Current architecture diagram

  1. User input: The journey begins with the user. On the dashboard, they select four companies they’re interested in and specify the amount they want to invest.

  2. Table Extensions: Table Extensions allow us to create new data sources using Python scripts, which are executed via the TabPy server.

  3. Dynamic parameters: This feature allows us to pass dashboard parameters directly to our Python script and regenerate the output on the fly.

  4. Modelling in Python: Behind the scenes, our Python script takes these inputs and performs complex calculations using PyPortfolioOpt Python library to determine the optimal portfolio allocation.

  5. Visualization of results: Finally, the Python script’s output is presented in an easy-to-understand Tableau dashboard.

The role of DuckDB: enabling Custom SQL

To make this all work seamlessly, I needed to enable Custom SQL functionality in Tableau. This is where DuckDB comes into play. DuckDB is a lightweight, embeddable SQL OLAP database management system that I’m using as a bridge to enable Custom SQL in the Tableau workflow.

If you’re new to DuckDB, they offer an excellent intro for beginners. For those looking to replicate this project, you can find detailed documentation on connecting DuckDB to Tableau on their website, and download the DuckDB file that I created directly from the project’s GitHub repository.

Custom SQL configuration: the engine behind the dynamic interaction

Once connected to DuckDB, I created a new Table Extension and added a Custom SQL query as an input for the extension. This query includes only the parameters we want to pass from the dashboard to the Table Extension. To pass these parameter values to my Python script in the Table Extension, I called the input table produced by the Custom SQL query as _arg1 in the code, and converted it to a Pandas dataframe.

Custom SQL configuration

If you need to pass values from your SQL database to the Table Extension, you can include them as well in the Custom SQL query. However, complex SQL queries and large amounts of data extracted from the database can negatively impact your dashboard’s performance.
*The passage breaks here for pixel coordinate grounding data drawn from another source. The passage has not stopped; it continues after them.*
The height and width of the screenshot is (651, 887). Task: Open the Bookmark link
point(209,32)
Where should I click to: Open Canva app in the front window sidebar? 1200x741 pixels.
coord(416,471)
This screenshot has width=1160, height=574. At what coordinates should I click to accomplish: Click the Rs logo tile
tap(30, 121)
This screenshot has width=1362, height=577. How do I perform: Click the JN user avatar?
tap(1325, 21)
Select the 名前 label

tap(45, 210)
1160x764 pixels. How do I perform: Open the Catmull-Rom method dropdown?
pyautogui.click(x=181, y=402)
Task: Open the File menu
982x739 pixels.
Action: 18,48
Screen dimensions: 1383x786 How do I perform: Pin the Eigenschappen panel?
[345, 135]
The output: making sense of the data

In this project I created two Table Extensions with 2 different Python scripts. These extensions generate two datasets that power the dashboard:

  1. Portfolio Allocation dataset

This dataset provides a detailed breakdown of how many shares of each selected company a user should consider buying, along with any leftover amount based on the specified portfolio value.

Portfolio allocation sample

  1. Portfolio Summary dataset

For each optimisation method, this dataset returns a set of crucial metrics including Sharpe ratio, Sortino ratio, expected annual return, semivariance, and annual volatility.

Portfolio summary sample

The final Python scripts that that are used in this project can be found in the python_scripts folder of the project’s GitHub repository. It’s worth noting that these scripts are tailored specifically for Tableau’s Table Extensions and won’t run correctly outside of this environment.

To be continued

Are you interested in learning more about the architecture and implementation details of this project? Stay tuned for the upcoming recording of my presentation, slides, and blog posts with more details about working with Python and Table Extensions.

By combining the analytical power of Python with the visualization capabilities of Tableau, this project demonstrates the exciting possibilities at the intersection of data science and finance. Whether you’re a data enthusiast, a finance professional, or just curious about portfolio optimisation, this tool is a great example of interactive financial analysis.